Your instructions: Set down all the data again. Change nothing.

Records for the exercise:
= = = = = = =

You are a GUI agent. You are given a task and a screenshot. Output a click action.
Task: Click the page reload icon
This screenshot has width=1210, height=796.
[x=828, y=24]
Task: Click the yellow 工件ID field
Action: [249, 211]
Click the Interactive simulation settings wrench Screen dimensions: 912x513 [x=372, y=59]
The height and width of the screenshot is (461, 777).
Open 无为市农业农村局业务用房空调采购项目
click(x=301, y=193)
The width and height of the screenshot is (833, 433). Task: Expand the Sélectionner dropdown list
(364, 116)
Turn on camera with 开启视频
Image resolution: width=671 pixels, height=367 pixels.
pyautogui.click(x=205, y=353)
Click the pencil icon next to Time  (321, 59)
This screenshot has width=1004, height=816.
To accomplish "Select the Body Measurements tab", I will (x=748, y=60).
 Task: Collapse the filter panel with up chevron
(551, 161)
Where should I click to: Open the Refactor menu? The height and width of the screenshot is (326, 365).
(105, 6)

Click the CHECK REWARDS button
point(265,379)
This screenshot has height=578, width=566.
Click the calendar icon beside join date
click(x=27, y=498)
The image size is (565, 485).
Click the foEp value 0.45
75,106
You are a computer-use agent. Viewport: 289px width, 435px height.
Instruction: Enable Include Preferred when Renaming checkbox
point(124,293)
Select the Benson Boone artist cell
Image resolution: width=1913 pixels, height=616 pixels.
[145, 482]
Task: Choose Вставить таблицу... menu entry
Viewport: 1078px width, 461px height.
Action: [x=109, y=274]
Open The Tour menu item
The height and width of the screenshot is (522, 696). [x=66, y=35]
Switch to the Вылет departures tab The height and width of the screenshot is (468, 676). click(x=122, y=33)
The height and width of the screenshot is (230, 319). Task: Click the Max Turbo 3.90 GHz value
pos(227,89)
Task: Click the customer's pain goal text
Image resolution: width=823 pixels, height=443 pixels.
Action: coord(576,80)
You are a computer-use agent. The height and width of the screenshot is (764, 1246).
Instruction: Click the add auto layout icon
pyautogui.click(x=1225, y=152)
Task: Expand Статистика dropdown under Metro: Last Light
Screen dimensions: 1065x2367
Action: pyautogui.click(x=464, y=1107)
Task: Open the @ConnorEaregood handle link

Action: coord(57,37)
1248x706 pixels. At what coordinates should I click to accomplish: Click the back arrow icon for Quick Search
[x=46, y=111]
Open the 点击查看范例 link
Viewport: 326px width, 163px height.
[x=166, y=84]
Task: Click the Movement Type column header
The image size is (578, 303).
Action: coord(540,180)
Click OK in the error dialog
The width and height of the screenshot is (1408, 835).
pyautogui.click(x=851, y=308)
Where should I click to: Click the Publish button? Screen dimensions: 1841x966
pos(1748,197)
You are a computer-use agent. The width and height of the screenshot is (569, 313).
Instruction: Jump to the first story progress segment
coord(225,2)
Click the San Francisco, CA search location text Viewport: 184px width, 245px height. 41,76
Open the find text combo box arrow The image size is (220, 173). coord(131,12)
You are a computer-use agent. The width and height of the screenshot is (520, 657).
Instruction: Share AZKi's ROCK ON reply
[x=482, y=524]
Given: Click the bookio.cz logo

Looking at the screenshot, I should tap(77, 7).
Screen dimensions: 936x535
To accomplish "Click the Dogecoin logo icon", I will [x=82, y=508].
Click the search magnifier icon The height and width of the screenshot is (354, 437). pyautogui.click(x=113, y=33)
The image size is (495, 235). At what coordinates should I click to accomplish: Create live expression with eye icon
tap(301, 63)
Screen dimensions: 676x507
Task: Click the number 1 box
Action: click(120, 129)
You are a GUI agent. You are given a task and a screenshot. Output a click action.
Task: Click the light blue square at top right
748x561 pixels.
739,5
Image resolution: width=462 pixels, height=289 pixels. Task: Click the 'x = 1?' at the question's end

= = = = = = =

Answer space:
You are a GUI agent. You are given a task and a screenshot. Output a click action.
Task: Click the page reload icon
This screenshot has width=1210, height=796.
[x=828, y=24]
Task: Click the yellow 工件ID field
Action: [249, 211]
Click the Interactive simulation settings wrench Screen dimensions: 912x513 [x=372, y=59]
The height and width of the screenshot is (461, 777).
Open 无为市农业农村局业务用房空调采购项目
click(x=301, y=193)
The width and height of the screenshot is (833, 433). Task: Expand the Sélectionner dropdown list
(364, 116)
Turn on camera with 开启视频
Image resolution: width=671 pixels, height=367 pixels.
pyautogui.click(x=205, y=353)
Click the pencil icon next to Time  (321, 59)
This screenshot has width=1004, height=816.
To accomplish "Select the Body Measurements tab", I will (x=748, y=60).
 Task: Collapse the filter panel with up chevron
(551, 161)
Where should I click to: Open the Refactor menu? The height and width of the screenshot is (326, 365).
(105, 6)

Click the CHECK REWARDS button
point(265,379)
This screenshot has height=578, width=566.
Click the calendar icon beside join date
click(x=27, y=498)
The image size is (565, 485).
Click the foEp value 0.45
75,106
You are a computer-use agent. Viewport: 289px width, 435px height.
Instruction: Enable Include Preferred when Renaming checkbox
point(124,293)
Select the Benson Boone artist cell
Image resolution: width=1913 pixels, height=616 pixels.
[145, 482]
Task: Choose Вставить таблицу... menu entry
Viewport: 1078px width, 461px height.
Action: [x=109, y=274]
Open The Tour menu item
The height and width of the screenshot is (522, 696). [x=66, y=35]
Switch to the Вылет departures tab The height and width of the screenshot is (468, 676). click(x=122, y=33)
The height and width of the screenshot is (230, 319). Task: Click the Max Turbo 3.90 GHz value
pos(227,89)
Task: Click the customer's pain goal text
Image resolution: width=823 pixels, height=443 pixels.
Action: coord(576,80)
You are a computer-use agent. The height and width of the screenshot is (764, 1246).
Instruction: Click the add auto layout icon
pyautogui.click(x=1225, y=152)
Task: Expand Статистика dropdown under Metro: Last Light
Screen dimensions: 1065x2367
Action: pyautogui.click(x=464, y=1107)
Task: Open the @ConnorEaregood handle link

Action: coord(57,37)
1248x706 pixels. At what coordinates should I click to accomplish: Click the back arrow icon for Quick Search
[x=46, y=111]
Open the 点击查看范例 link
Viewport: 326px width, 163px height.
[x=166, y=84]
Task: Click the Movement Type column header
The image size is (578, 303).
Action: coord(540,180)
Click OK in the error dialog
The width and height of the screenshot is (1408, 835).
pyautogui.click(x=851, y=308)
Where should I click to: Click the Publish button? Screen dimensions: 1841x966
pos(1748,197)
You are a computer-use agent. The width and height of the screenshot is (569, 313).
Instruction: Jump to the first story progress segment
coord(225,2)
Click the San Francisco, CA search location text Viewport: 184px width, 245px height. 41,76
Open the find text combo box arrow The image size is (220, 173). coord(131,12)
You are a computer-use agent. The width and height of the screenshot is (520, 657).
Instruction: Share AZKi's ROCK ON reply
[x=482, y=524]
Given: Click the bookio.cz logo

Looking at the screenshot, I should tap(77, 7).
Screen dimensions: 936x535
To accomplish "Click the Dogecoin logo icon", I will [x=82, y=508].
Click the search magnifier icon The height and width of the screenshot is (354, 437). pyautogui.click(x=113, y=33)
The image size is (495, 235). At what coordinates should I click to accomplish: Create live expression with eye icon
tap(301, 63)
Screen dimensions: 676x507
Task: Click the number 1 box
Action: click(120, 129)
You are a GUI agent. You are given a task and a screenshot. Output a click action.
Task: Click the light blue square at top right
748x561 pixels.
739,5
Image resolution: width=462 pixels, height=289 pixels. Task: Click the 'x = 1?' at the question's end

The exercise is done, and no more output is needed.